BRANO DA LEGGERE:
···
Oggi i territori vivono una situazione del tutto nuova, con una crescita smisurata di spazi che vengono progressivamente lasciati vuoti, privi di una loro funzione dʼuso. Eʼ un fenomeno particolare che vede il passaggio da “persone senza spazi” a “spazi senza persone”. Ciò sia nelle aree urbane, che nei territori rurali, dove lʼIstat ha mappato (ad aprile 2015) ben 6.000 “paesi fantasma”, intesi come agglomerati abitativi abbandonati.

Molte esperienze in Italia segnalano già il riuso di questi spazi come esperienza di creazione di valore sociale, culturale ed anche economico /occupazionale. Esistono però sia barriere che difficoltà allʼincontro tra giovani (ed in generale cittadini) interessati a questa rigenerazione e chi ha la proprietà / disponibilità di questi beni (nonostante diverse leggi ed in particolare lʼart. 24 dello Sblocca Italia).

Per favorire questi processi, nei Comuni e/o nei quartieri (comprese le periferie) in cui le relazioni e gli incontri tra persone ed istituzioni sono ancora possibili e fondati su un capitale fiduciario, si possono promuovere percorsi di riuso di questi spazi, affinché diventino “beni comuni”. Un concetto diverso sia da quello di bene di proprietà pubblica, che privata, interessante perché dà meno importanza a questa dimensione per privilegiarne la fruizione d’uso che lo spazio assume (“rivolta alla gente comune”). I “beni comuni” sono quindi spazi di proprietà pubblica (o del Terzo settore, ma anche di privati), affidati però – nella gestione – ad organizzazioni esterne. Ciò sempre garantendo una funzione pubblica – da mandato iniziale – occupandosi della governance della gestione / fruizione del bene.
···
CONSEGNE DEGLI ESERCIZI:
**A.** Rispondi a queste domande sul brano dedicato al riuso degli spazi vuoti:
(i) Quanti "paesi fantasma" ha mappato l'Istat e in quale mese e anno?
(ii) Quale articolo di legge viene citato?
(iii) A chi viene affidata la gestione dei "beni comuni"?
**B.** Traduci in inglese questa frase del brano sul riuso degli spazi vuoti: "Eʼ un fenomeno particolare che vede il passaggio da “persone senza spazi” a “spazi senza persone”."
**C.** Riprendi il brano sul riuso degli spazi vuoti dalla sua ultima frase e scrivine il seguito.
Le righe riportate qui provengono da un'altra fonte.

DATI GREZZI:
···
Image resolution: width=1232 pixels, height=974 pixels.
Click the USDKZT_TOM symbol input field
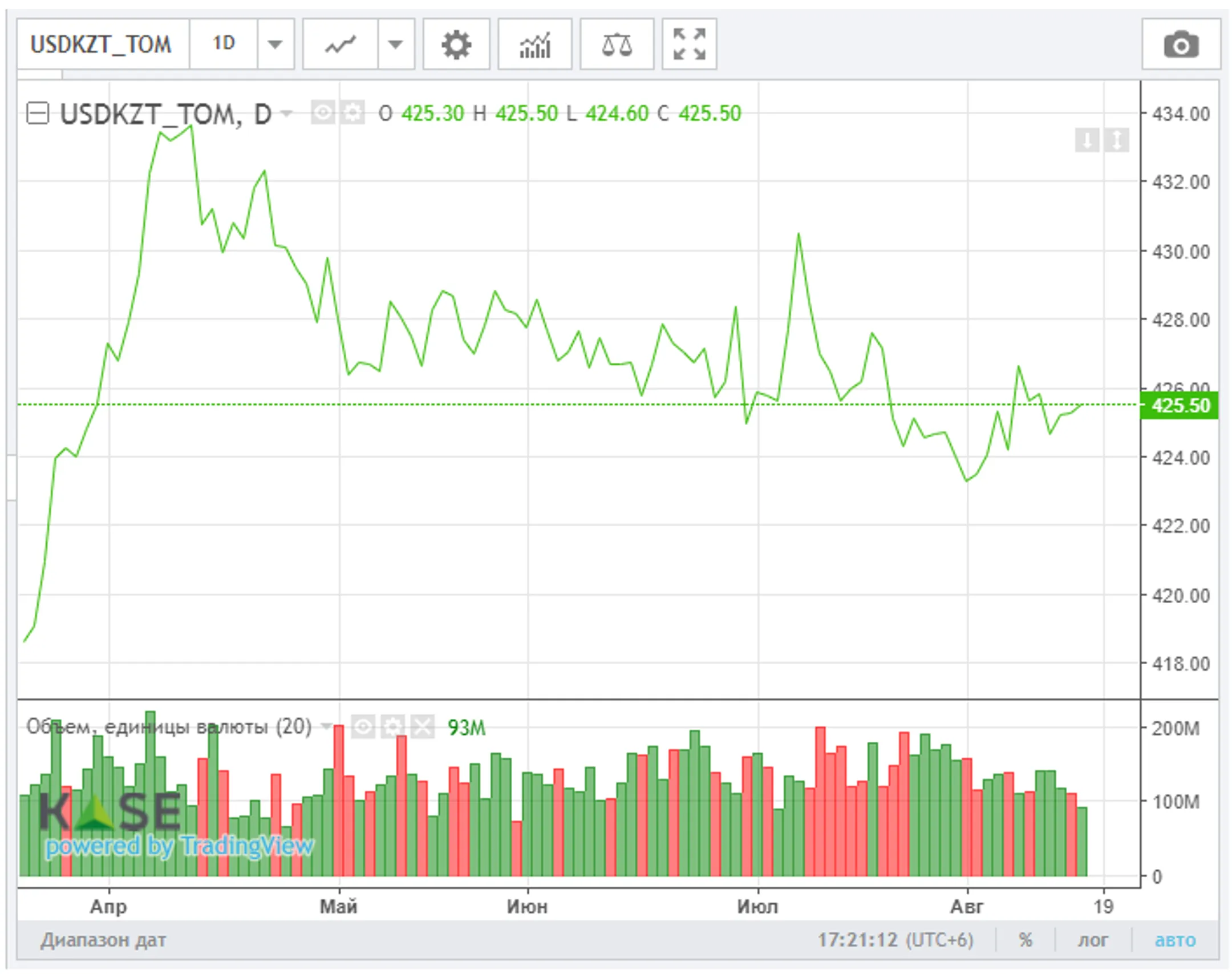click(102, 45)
···
RISPOSTE DEGLI ESERCIZI:
**A.**
(i) Ne ha mappati 6.000, ad aprile 2015.
(ii) Viene citato l'art. 24 dello Sblocca Italia.
(iii) La gestione viene affidata a organizzazioni esterne.

**B.** It is a peculiar phenomenon that sees the shift from "people without spaces" to "spaces without people."

**C.**
Quando proprietario del bene è l’Ente Pubblico, proprio per garantirne una funzione pubblica, il ruolo diventa quello di partner del soggetto gestore, partecipe delle attività, grazie all’istituzione di una “cabina di regia pubblica / privata”, che si creerebbe ad hoc per la gestione. In questi percorsi possono nascere anche associazioni temporanee o di scopo, fondazioni di partecipazione, ecc. Non solo: se non partono dal basso e spontaneamente questi percorsi di riuso, l’Ente Pubblico assume il ruolo di attivatore di percorsi e la progettazione diventa la gestione del progetto, l’attesa della trasformazione, la programmazione del “frattempo”, in cui succedono però già delle cose. La rigenerazione non è quindi un’opera pubblica, ma diviene un percorso partecipato, che spesso è anche di co-realizzazione di alcune azioni di riuso (es. pulizia, manutenzioni semplici, ecc.).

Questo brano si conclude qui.